─── DATASET ENTRIES
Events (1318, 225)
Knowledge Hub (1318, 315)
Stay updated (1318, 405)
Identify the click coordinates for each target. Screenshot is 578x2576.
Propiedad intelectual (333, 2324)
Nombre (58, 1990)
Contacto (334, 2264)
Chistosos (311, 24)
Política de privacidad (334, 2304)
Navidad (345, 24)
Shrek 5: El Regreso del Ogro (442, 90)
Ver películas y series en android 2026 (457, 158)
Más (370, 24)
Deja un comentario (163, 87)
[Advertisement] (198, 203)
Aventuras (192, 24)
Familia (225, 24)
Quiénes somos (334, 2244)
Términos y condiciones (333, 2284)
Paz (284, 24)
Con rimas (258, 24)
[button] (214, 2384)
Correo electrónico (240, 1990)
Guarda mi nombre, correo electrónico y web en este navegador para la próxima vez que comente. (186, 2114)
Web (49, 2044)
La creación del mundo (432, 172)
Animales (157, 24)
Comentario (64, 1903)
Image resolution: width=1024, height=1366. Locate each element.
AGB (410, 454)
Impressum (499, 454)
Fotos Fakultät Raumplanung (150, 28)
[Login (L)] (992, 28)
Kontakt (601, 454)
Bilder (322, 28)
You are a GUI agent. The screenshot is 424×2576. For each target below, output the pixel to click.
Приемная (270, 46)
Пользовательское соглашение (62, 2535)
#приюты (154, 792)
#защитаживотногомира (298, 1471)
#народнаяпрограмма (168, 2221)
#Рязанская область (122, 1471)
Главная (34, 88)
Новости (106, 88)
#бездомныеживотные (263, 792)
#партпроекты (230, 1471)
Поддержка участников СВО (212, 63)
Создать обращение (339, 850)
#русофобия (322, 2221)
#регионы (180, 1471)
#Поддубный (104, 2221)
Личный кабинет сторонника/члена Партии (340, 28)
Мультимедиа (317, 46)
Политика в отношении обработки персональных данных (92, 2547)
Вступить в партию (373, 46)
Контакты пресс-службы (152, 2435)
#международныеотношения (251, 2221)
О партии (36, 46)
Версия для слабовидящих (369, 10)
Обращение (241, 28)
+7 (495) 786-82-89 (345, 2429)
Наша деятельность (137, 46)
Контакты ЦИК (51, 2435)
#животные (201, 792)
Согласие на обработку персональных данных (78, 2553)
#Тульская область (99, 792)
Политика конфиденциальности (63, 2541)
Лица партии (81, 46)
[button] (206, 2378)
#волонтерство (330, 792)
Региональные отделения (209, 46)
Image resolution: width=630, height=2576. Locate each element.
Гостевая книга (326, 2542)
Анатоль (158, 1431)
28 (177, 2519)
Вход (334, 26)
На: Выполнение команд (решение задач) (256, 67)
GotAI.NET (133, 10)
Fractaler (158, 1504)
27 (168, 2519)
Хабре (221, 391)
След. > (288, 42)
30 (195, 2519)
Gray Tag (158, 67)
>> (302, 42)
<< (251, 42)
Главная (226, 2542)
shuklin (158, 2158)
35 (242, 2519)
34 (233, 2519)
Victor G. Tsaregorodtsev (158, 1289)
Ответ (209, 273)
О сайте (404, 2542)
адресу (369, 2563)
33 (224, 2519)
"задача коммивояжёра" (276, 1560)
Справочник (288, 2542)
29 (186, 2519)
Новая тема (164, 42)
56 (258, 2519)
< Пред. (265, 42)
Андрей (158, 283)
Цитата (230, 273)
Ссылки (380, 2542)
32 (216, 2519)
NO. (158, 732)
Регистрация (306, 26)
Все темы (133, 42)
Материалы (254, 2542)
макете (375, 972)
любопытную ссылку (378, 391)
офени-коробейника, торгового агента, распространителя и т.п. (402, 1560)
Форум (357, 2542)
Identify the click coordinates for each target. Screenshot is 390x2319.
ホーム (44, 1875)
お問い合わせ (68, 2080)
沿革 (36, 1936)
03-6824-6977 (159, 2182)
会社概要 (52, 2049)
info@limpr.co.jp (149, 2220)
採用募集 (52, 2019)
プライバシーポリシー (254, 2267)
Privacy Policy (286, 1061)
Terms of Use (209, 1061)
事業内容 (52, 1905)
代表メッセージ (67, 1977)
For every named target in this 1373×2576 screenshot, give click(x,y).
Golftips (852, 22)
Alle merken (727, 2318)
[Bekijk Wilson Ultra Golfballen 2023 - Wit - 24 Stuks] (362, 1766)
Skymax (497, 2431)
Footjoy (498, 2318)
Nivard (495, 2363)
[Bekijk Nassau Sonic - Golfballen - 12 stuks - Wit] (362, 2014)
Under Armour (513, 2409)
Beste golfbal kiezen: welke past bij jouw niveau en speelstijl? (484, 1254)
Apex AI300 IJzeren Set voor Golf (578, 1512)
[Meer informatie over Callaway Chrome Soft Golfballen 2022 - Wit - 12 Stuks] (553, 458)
──────
TASK OBJECTIVE: Print the first line of the records above and each line after it, exactly, through the line with "Поддержка участников СВО (212, 63)".

SOLUTION BELOW:
Events (1318, 225)
Knowledge Hub (1318, 315)
Stay updated (1318, 405)
Identify the click coordinates for each target. Screenshot is 578x2576.
Propiedad intelectual (333, 2324)
Nombre (58, 1990)
Contacto (334, 2264)
Chistosos (311, 24)
Política de privacidad (334, 2304)
Navidad (345, 24)
Shrek 5: El Regreso del Ogro (442, 90)
Ver películas y series en android 2026 (457, 158)
Más (370, 24)
Deja un comentario (163, 87)
[Advertisement] (198, 203)
Aventuras (192, 24)
Familia (225, 24)
Quiénes somos (334, 2244)
Términos y condiciones (333, 2284)
Paz (284, 24)
Con rimas (258, 24)
[button] (214, 2384)
Correo electrónico (240, 1990)
Guarda mi nombre, correo electrónico y web en este navegador para la próxima vez que comente. (186, 2114)
Web (49, 2044)
La creación del mundo (432, 172)
Animales (157, 24)
Comentario (64, 1903)
Image resolution: width=1024, height=1366. Locate each element.
AGB (410, 454)
Impressum (499, 454)
Fotos Fakultät Raumplanung (150, 28)
[Login (L)] (992, 28)
Kontakt (601, 454)
Bilder (322, 28)
You are a GUI agent. The screenshot is 424×2576. For each target below, output the pixel to click.
Приемная (270, 46)
Пользовательское соглашение (62, 2535)
#приюты (154, 792)
#защитаживотногомира (298, 1471)
#народнаяпрограмма (168, 2221)
#Рязанская область (122, 1471)
Главная (34, 88)
Новости (106, 88)
#бездомныеживотные (263, 792)
#партпроекты (230, 1471)
Поддержка участников СВО (212, 63)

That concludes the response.